== Passage to read ==
There are no more "saves" available for the next market meltdown.

The past 24 years can be viewed as an era in which risk declined due to the dynamics of globalization and financialization.

The ascent of China as "workshop of the world" generated a deflationary wave of lower prices for products (due to lower labor costs and lower quality components) that blunted the inflationary impact of the global economies adding $150 trillion in debt since 2000. Global debt, public and private, now tops $315 trillion, 333% of global GDP.

Absent the deflationary impact of globalization, this vast increase in money sloshing around would have sparked inflation. Absent the vast expansion of money via financialization, the expansion of production and consumption enabled by globalization could not have occurred.

At the same time, central banks coordinated policies to steadily reduce interest rates, reaching effectively zero or negative rates (when adjusted for inflation) in 2009 and beyond. This reduction of rates far below historic norms enabled creditors to borrow more even as their debt service costs fell.

Financialization vastly increased leverage and the commodification of credit/debt, enabling emerging-market nations and enterprises and consumers globally to increase their borrowing/spending.

Globalization generated incentives for nations and their central banks to "play nice" and cooperate with other governments and banks to spur profitable (and happily deflationary) trade. These coordinated efforts enabled the global economy to avoid the potentially fatal disruptions of the Global Financial Crisis (GFC) in 2008-09.

Despite localized droughts and extreme weather, global food production increased by expanding land in production and intensifying agricultural methods.

All of these risk-reducing trends are reversing or reaching diminishing returns.

Extreme weather events are increasing, leading to massive losses by insurers, a trend described in As Insurers Around the U.S. Bleed Cash From Climate Shocks, Homeowners Lose (New York Times)(seechart below):

"In 2023, insurers lost money on homeowners coverage in 18 states, more than a third of the country, according to a New York Times analysis of newly available financial data. That's up from 12 states five years ago, and eight states in 2013. The result is that insurance companies are raising premiums by as much as 50 percent or more, cutting back on coverage or leaving entire states altogether. Nationally, over the last decade, insurers paid out more in claims than they received in premiums, according to the ratings firm Moody's, and those losses are increasing.

The growing tumult is affecting people whose homes have never been damaged and who have dutifully paid their premiums, year after year. Cancellation notices have left them scrambling to find coverage to protect what is often their single biggest investment. As a last resort, many are ending up in high-risk insurance pools created by states that are backed by the public and offer less coverage than standard policies. By and large, state regulators lack strategies to restore stability to the market."


Much of the rising cost is a result of global insurance losses, which boost the reinsurance rates insurers must pay to cover the risks of extreme events generating extreme losses that push insurers into bankruptcy. Hawaii insurance chief doesn't see carrier exit as costs rise:

Reinsurance is something insurance companies buy to cover extraordinary losses, and it is part of a policy's price. This reinsurance cost, which is tied to the global insurance industry, has increased 20% to 50% annually during the past several years, according to Ito.

"The cost to insure homes or condos is going up because of this tremendous surge in the reinsurance costs," he said.

Ito said there were 23 climate-related disasters in the United States in 2023 that caused at least $1 billion in losses, and that in five of the past six years, the reinsurance industry incurred losses of over $100 billion worldwide.
===
== Extracted material ==
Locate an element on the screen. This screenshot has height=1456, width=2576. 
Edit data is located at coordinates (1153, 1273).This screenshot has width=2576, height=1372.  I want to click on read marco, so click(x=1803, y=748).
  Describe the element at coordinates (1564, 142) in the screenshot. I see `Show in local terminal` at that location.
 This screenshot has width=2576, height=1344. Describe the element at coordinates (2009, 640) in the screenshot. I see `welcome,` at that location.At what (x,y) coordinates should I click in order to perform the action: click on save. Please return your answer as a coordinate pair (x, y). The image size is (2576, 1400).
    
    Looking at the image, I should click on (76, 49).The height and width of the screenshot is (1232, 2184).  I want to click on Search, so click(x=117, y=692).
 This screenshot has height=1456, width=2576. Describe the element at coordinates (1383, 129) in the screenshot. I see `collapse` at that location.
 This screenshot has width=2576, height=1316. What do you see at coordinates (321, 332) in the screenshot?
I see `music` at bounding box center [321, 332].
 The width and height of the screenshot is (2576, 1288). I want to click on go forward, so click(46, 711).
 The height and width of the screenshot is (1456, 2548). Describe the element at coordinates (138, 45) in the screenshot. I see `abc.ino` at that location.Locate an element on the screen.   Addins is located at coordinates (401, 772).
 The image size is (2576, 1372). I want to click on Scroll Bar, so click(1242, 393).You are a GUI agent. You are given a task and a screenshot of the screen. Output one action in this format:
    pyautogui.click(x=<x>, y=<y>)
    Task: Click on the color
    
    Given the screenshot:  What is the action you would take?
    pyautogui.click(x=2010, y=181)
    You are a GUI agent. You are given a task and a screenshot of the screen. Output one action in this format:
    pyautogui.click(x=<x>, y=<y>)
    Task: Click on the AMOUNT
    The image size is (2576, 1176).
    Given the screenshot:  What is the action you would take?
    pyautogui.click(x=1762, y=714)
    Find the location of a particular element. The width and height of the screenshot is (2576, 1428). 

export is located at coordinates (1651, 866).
===
Activity list:
1. Decide whether each statement agrees with the passage on global risk and insurance losses. Answer yes or no for each, and quote the words of the passage that settle it. (a) Global debt, public and private, is now above $315 trillion. (b) In 2023, insurers lost money on homeowners coverage in 12 states. (c) Reinsurance costs have risen 20% to 50% annually during the past several years.
2. Continue the passage on global risk and insurance losses, starting after its final sentence.

Answers given:
1.
(a) Yes: "Global debt, public and private, now tops $315 trillion, 333% of global GDP."
(b) No: "In 2023, insurers lost money on homeowners coverage in 18 states, more than a third of the country"
(c) Yes: "This reinsurance cost, which is tied to the global insurance industry, has increased 20% to 50% annually during the past several years"

2.
"Reinsurance is worldwide," he said. "Events that happen in Europe, or in Asia, or in Kansas, or in Florida, all impact the cost of reinsurance that insurers pay regardless of where they write business."




The rising costs of insurance reflect a critical dynamic of risk: in a tightly bound, interconnected global system of finance and trade, risks arising anywhere in the system increase costs and risks throughout the system.

This is the downside of increasing our dependence on tightly bound global systems to lower prices: disruptions and risk now spread rapidly to every node and participant in the global system: events far away trigger the cancellation of your insurance policy or an astounding increase in its cost.

What were beneficial in the low-risk growth phase--increasing dependence on global capital and trade flows to lower prices and boost borrowing--are now sources of rising risk--risk that cannot be fully hedged even as the cost of hedges such as insurance rise sharply.

Let's consider the other dynamics turning a low-risk era into an unstable, high-risk era.

Our starting point in an examination of risk is the nature of the global system we are dependent on / embedded in. The dominant economic model in this system is "the market," an idealized construct in which buyers and sellers "discover the price" of everything from currencies, risk, goods, services, labor and capital, and any scarcities are filled by new production (as people rush to reap higher profits by expanding production) or substitution (beef too expensive? Replace it with chicken).

This construct creates a happy illusion: the system operates as a closed system in which all the moving parts are visible and measurable. This creates the illusion that the system is inherently self-correcting and therefore stable, as buyers, sellers, producers and consumers all pursuing their own self-interests will maintain what's known as dynamic equilibrium: prices may spike or collapse for a short time, but the system will quickly adapt and equilibrium will be restored.

The real world is not a closed system in which all the moving parts are visible and measurable. The real world is an open system operating not solely by the pursuit of self-interest but by natural selection unguided by any goal or destination.

We presume "Progress" has an inherently upward trajectory: everything inevitably gets better as technology advances. In other words, we view the dynamics of history and Nature as teleological: they are on a path heading toward a goal.

This is a misunderstanding of Nature. Natural selection has no goal. If external changes disrupt an ecosystem, some species may be wiped out. From their point of view, this was not inevitable progress toward a goal.

The tightly interconnected global system is akin to an ecosystem. It is an unpredictable, unstable open system, not a predictable, stable market. External events can lead to scarcities for which there are no substitutes or increases in production, and irreplaceable links can be broken, collapsing the system beyond repair.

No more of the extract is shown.